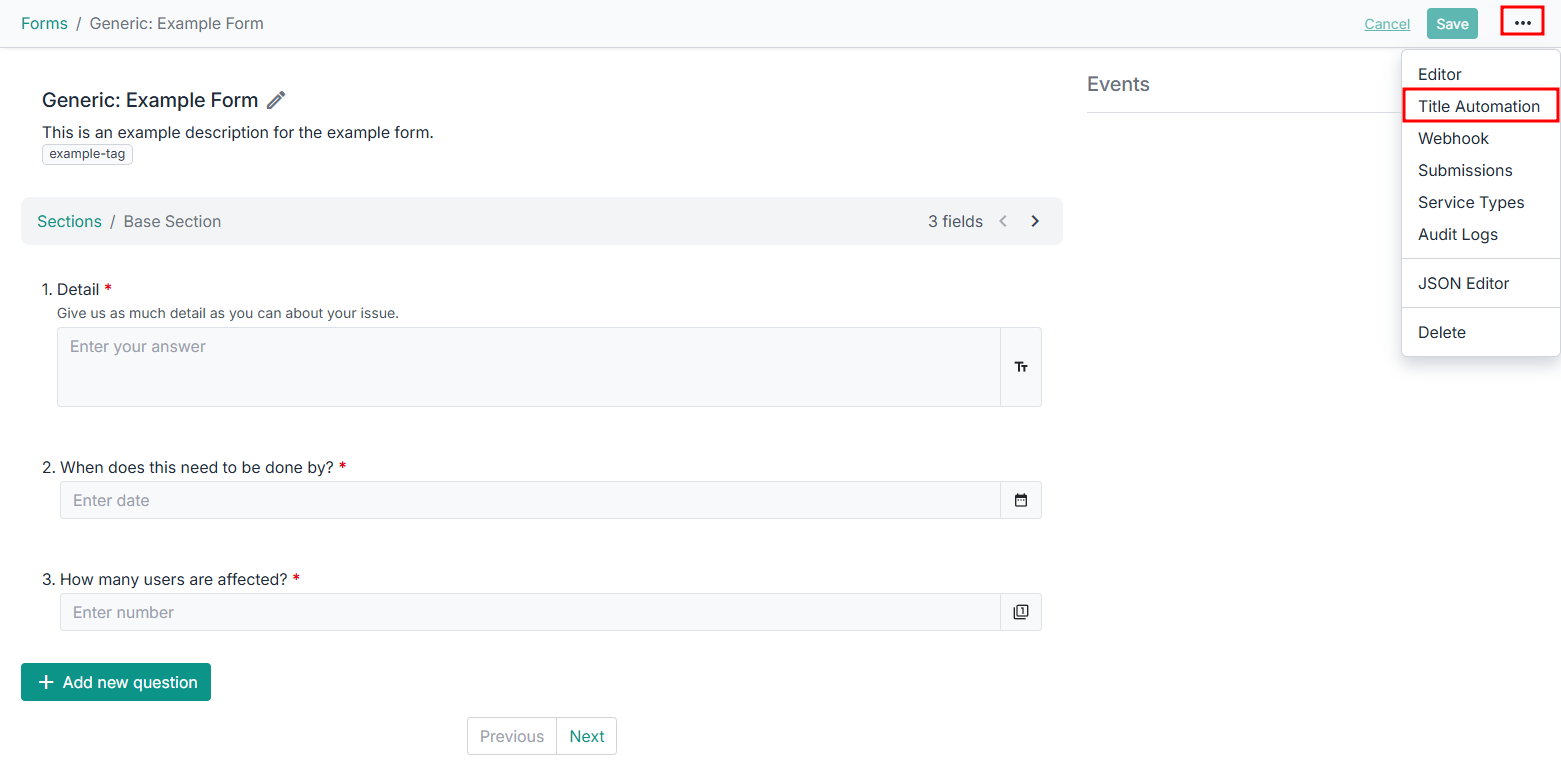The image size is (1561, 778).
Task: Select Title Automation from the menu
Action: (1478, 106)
☆ ☆ ☆ ☆ ☆
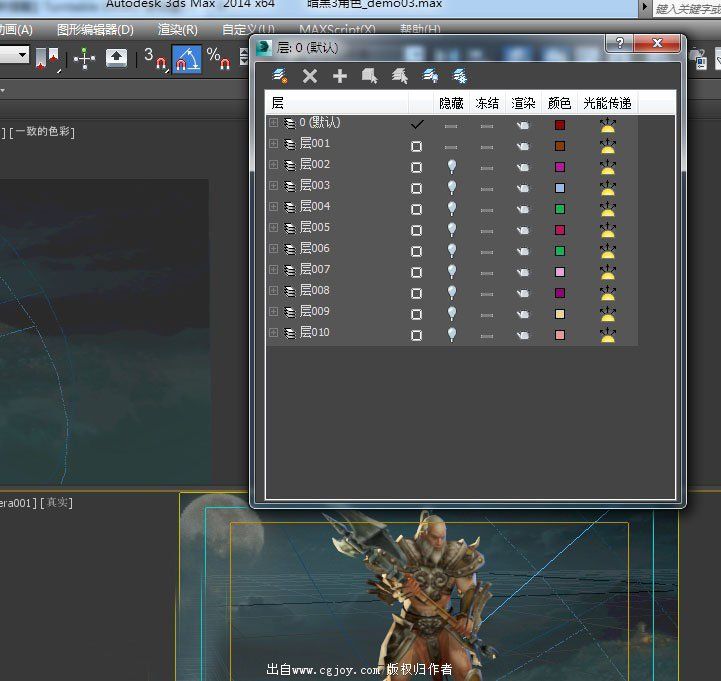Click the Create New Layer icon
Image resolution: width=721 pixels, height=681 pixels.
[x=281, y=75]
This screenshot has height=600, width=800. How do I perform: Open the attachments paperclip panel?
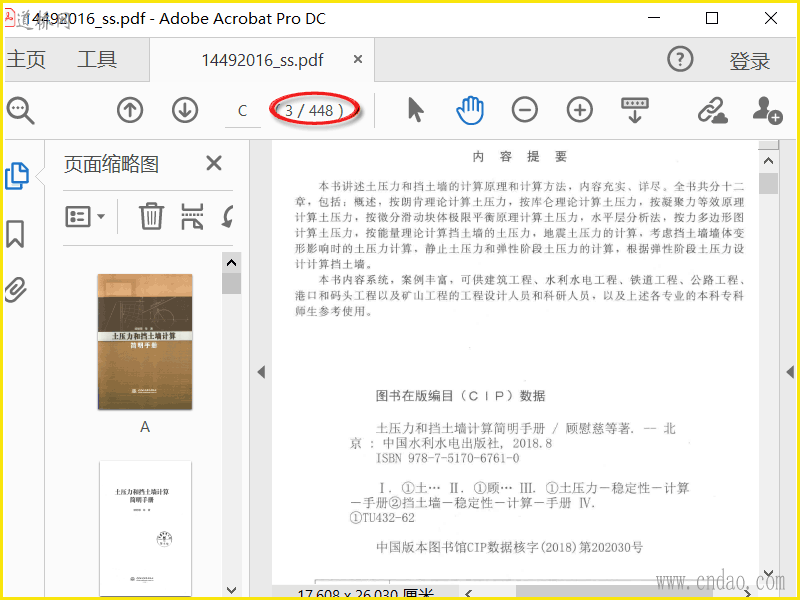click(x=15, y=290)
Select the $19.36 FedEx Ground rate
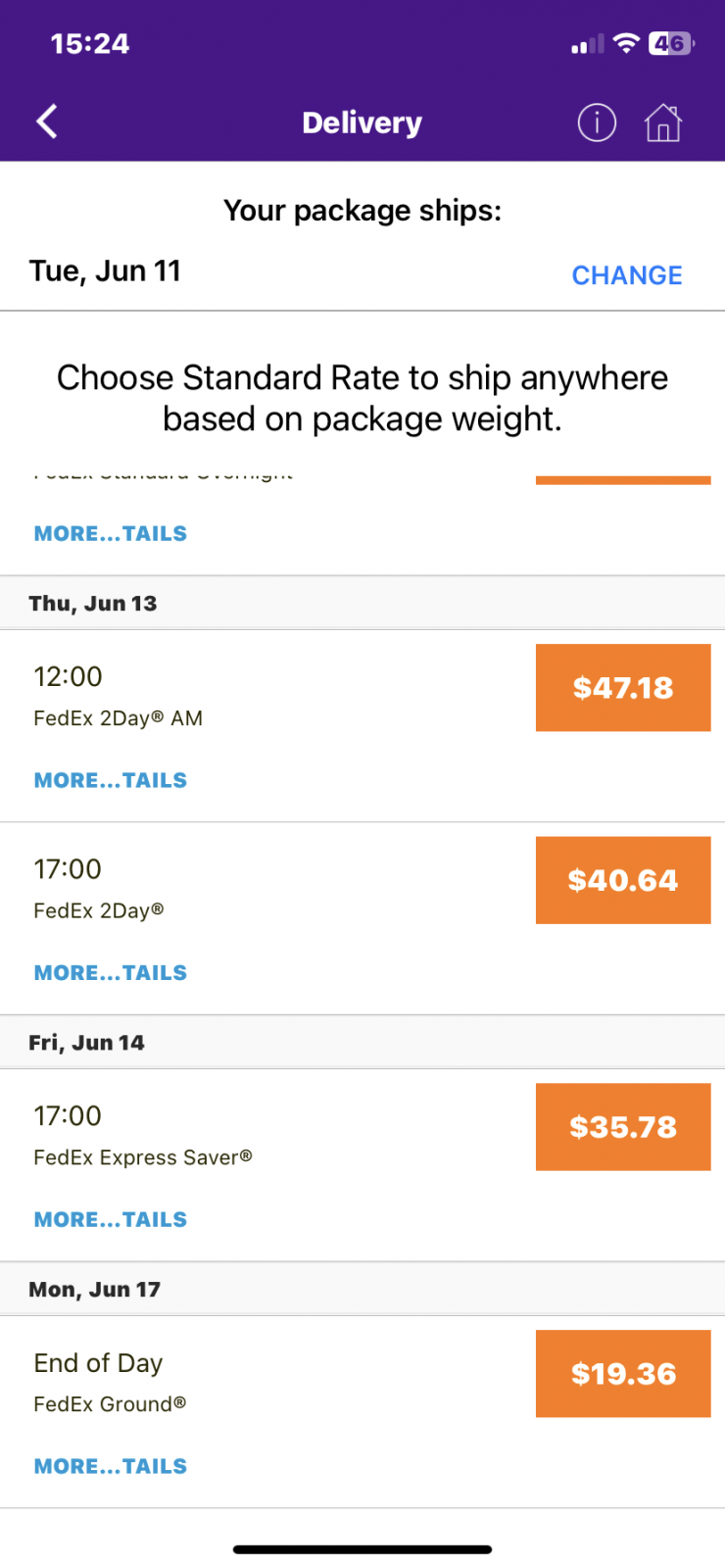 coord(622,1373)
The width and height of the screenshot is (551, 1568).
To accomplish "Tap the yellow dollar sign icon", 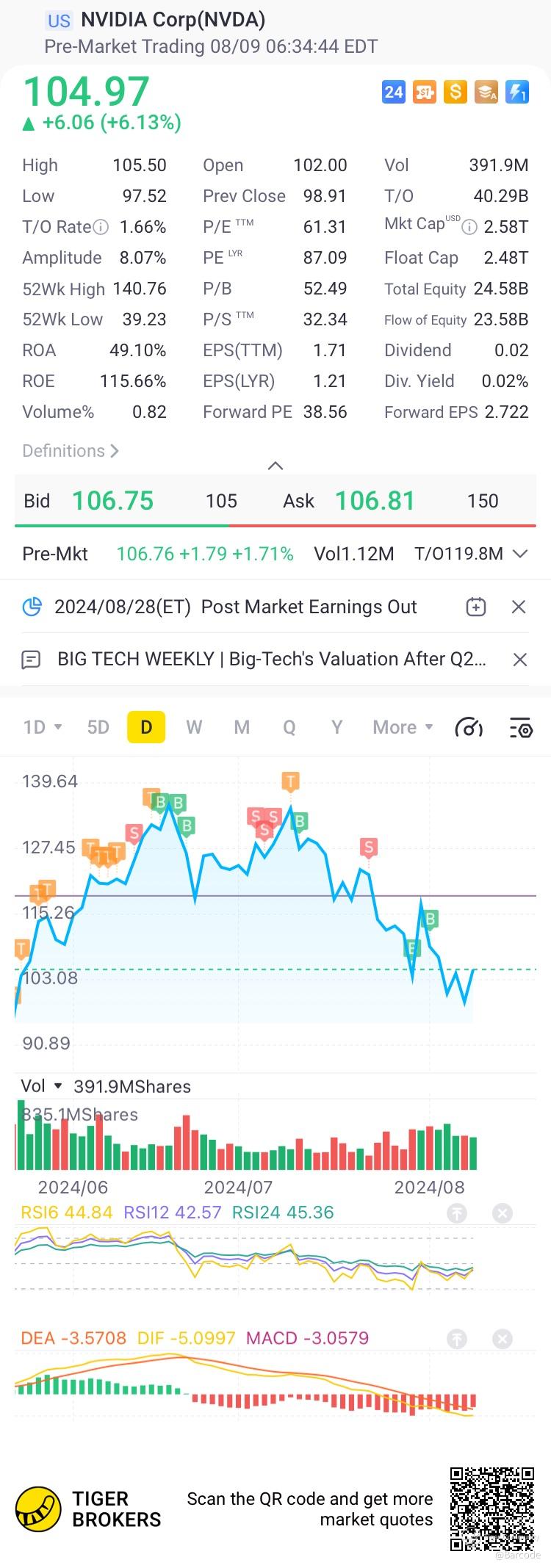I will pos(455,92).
☆ ☆ ☆ ☆ ☆
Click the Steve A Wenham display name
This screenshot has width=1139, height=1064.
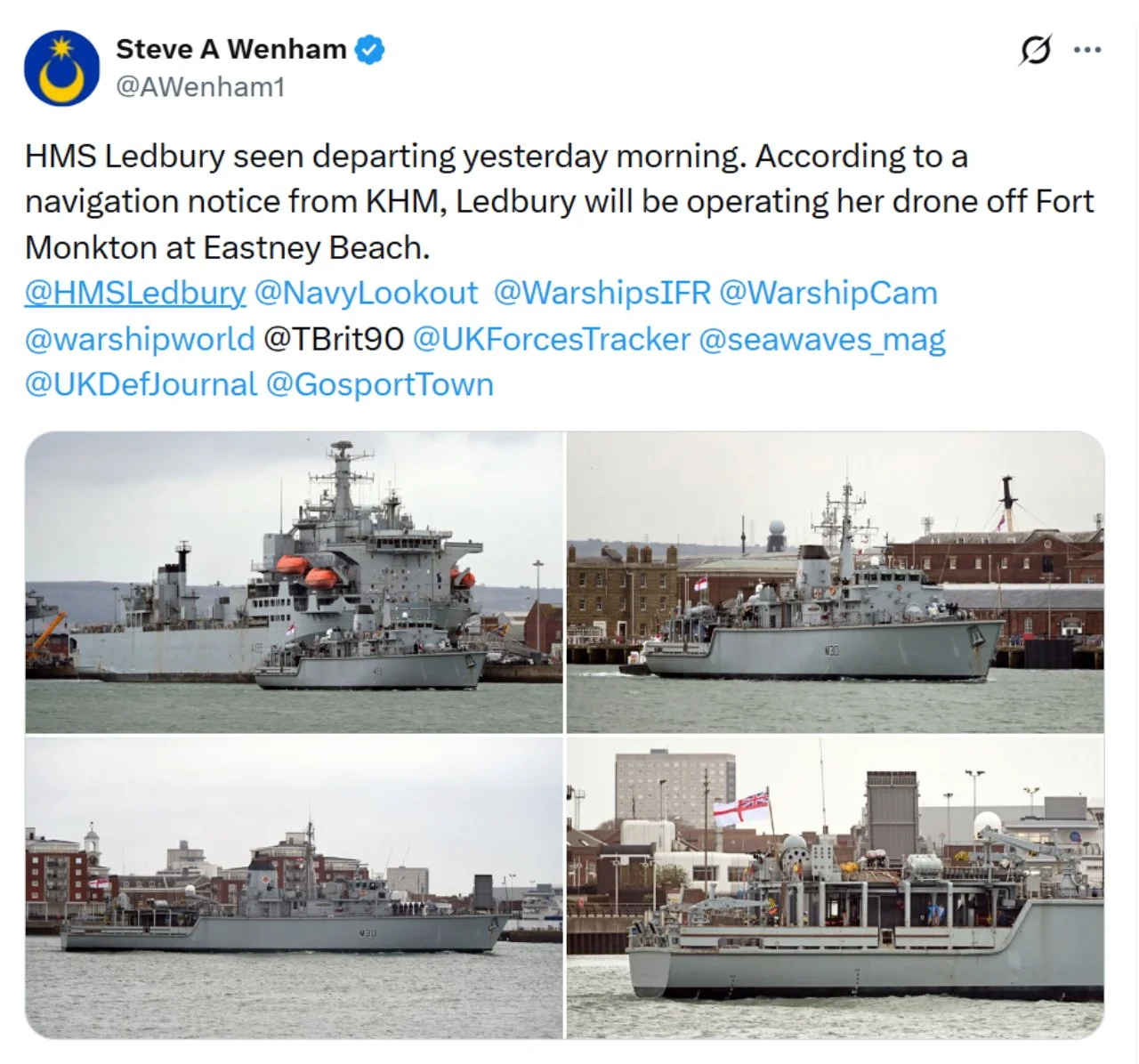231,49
☆ ☆ ☆ ☆ ☆
- **Short problem**: Rewrite the material starting at the line that has "The image size is (1561, 778)." and ending after the line with "Action: (1478, 106)", with "Select" changed to "Choose" and everything else kept the same. Leave the pictures out.

- **Task answer**:
The image size is (1561, 778).
Task: Choose Title Automation from the menu
Action: (1478, 106)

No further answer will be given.